The U.S. Supreme Court is set Monday for perhaps its most important abortion decision in a quarter century, resolving a dispute that could change the constitutional rights for the procedure and affect thousands of women.
The heart of the case centers on whether a law in the southwestern state of Texas helps protect the health of women getting abortions or unconstitutionally poses an "undue burden" to keep them from terminating their pregnancies. The Texas law, similar to those enacted in other conservative states as well, requires abortion doctors to have patient-admitting privileges at hospitals near their abortion clinics and for the clinics to be equipped with costly hospital-grade healthcare equipment.
Texas enacted the law in 2013 and has defended it as necessary to protect women in safe medical facilities. It is a contention that abortion supporters reject, saying the law is mainly aimed at cutting the 70,000 abortions that Texas women seek each year.
Already, since the Texas law took effect, abortion rights advocates say its requirements for doctor admitting privileges at hospitals and hospital-like equipment at the clinics have been responsible for the closing of about half of the 40 abortion clinics in the state and that even more will close if the law is upheld.
Deadlock possible
The decision will be made by the Supreme Court's eight justices, with the court left with a vacancy when Justice Antonin Scalia died in February, shortly before lawyers for Texas and abortion rights groups made their arguments in the case.

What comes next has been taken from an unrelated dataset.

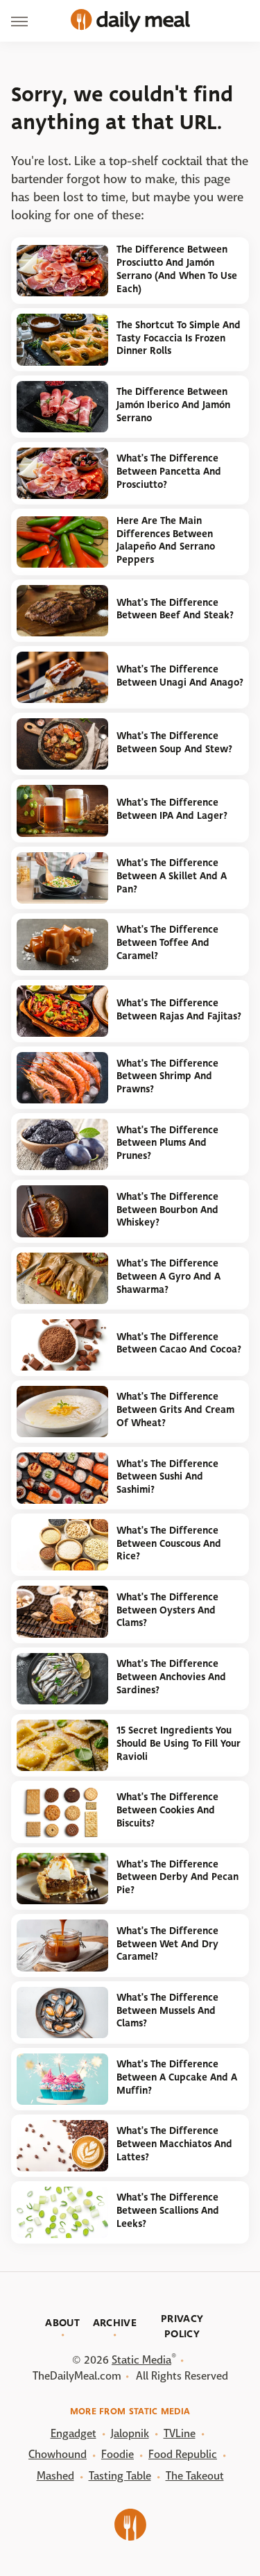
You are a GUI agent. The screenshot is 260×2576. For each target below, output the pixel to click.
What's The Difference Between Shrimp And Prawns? (167, 1076)
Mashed (55, 2475)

Scalia, a stalwart conservative on the court for nearly 30 years, was an ardent abortion foe. With the court's four liberal justices likely to side with abortion rights groups to overturn a lower court's ruling upholding the Texas law, the outcome is likely to turn on the crucial vote of Justice Anthony Kennedy, who suggested at the March hearing on the dispute that lower courts might need to hear more evidence in the case.
Three other conservative justices are likely to side with Texas in the dispute. If Kennedy votes with them and the court is deadlocked 4-4, the Texas law would be upheld, although no national precedent would be set.
Kennedy has over the years mostly sided with abortion rights justices on the court. He was the deciding vote in a 1992 case upholding abortion rights that were first ruled constitutional in a landmark 1973 decision that to this day is a contentious issue in American politics and society at large.
‘Undue burden’
The 1992 ruling has a direct bearing on the Texas dispute since it set the standard that states could regulate abortion as long as they did not impose an "undue burden" on a woman's right to the medical procedure. The court is deciding whether the Texas law imposes such a burden.
Abortion rights groups, and a major newspaper in Texas, The Dallas Morning News, say that if the state law is upheld, poor and minority women would bear the brunt of its impact, having to travel hundreds of kilometers more to have an abortion in the state's biggest cities because the remaining clinics closest to them would not be able to meet the law's requirements and would shut down.
With better birth control measures, the number of abortions in the U.S. has been falling in recent years, now down to below a million a year. But conservative states, where lawmakers are opposed to the medical procedure, have enacted more than 250 anti-abortion laws since 2010 aimed at cutting the number of pregnancies that are terminated.
Some of these laws could be affected by Monday's Supreme Court ruling, while legal challenges to other state abortion restrictions could eventually reach the high court in the years ahead.
Abortion rights are a key issue in the 2016 U.S. presidential campaign, with Democratic contender Hillary Clinton supporting a woman's right to end a pregnancy. Her Republican challenger, Donald Trump, says he is "pro-life," opposed to abortion except in the cases of rape, incest or where the life of the mother is at stake, although years ago he supported abortion rights.